Work to complete
What's wanted is a faithful retyping of every entry, pictures excluded.
·····
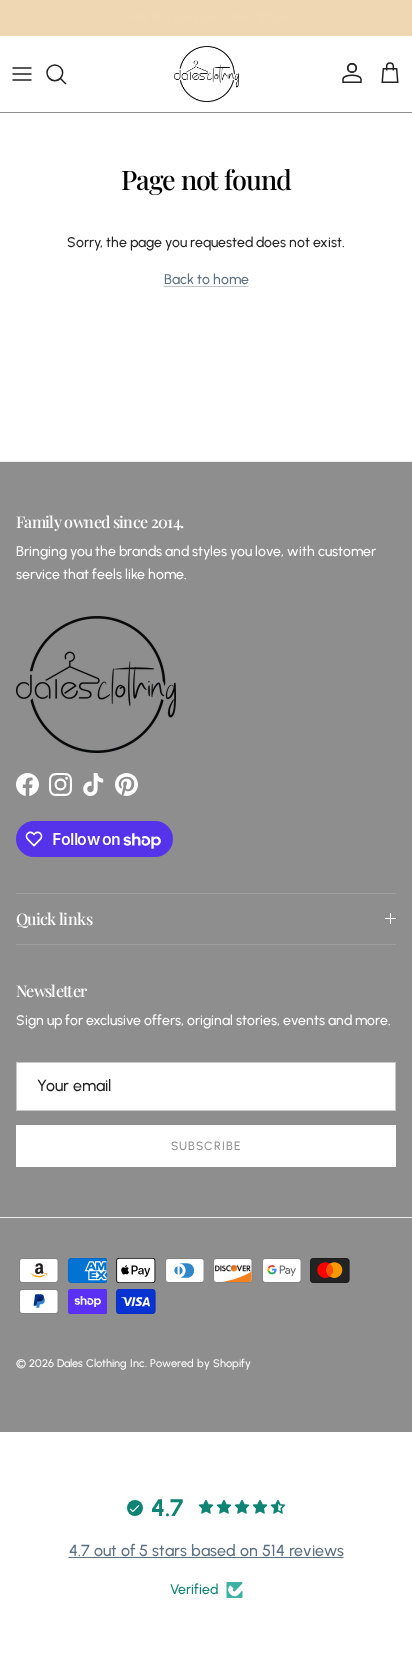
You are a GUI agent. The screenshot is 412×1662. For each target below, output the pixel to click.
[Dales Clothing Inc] (206, 74)
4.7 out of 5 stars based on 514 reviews (206, 1550)
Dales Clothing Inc (101, 1363)
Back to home (206, 279)
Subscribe (206, 1146)
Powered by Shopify (200, 1363)
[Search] (66, 74)
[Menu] (22, 74)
·····
Response box
You are a GUI agent. The screenshot is 412×1662. For each target below, output the pixel to click.
[Dales Clothing Inc] (206, 74)
4.7 out of 5 stars based on 514 reviews (206, 1550)
Dales Clothing Inc (101, 1363)
Back to home (206, 279)
Subscribe (206, 1146)
Powered by Shopify (200, 1363)
[Search] (66, 74)
[Menu] (22, 74)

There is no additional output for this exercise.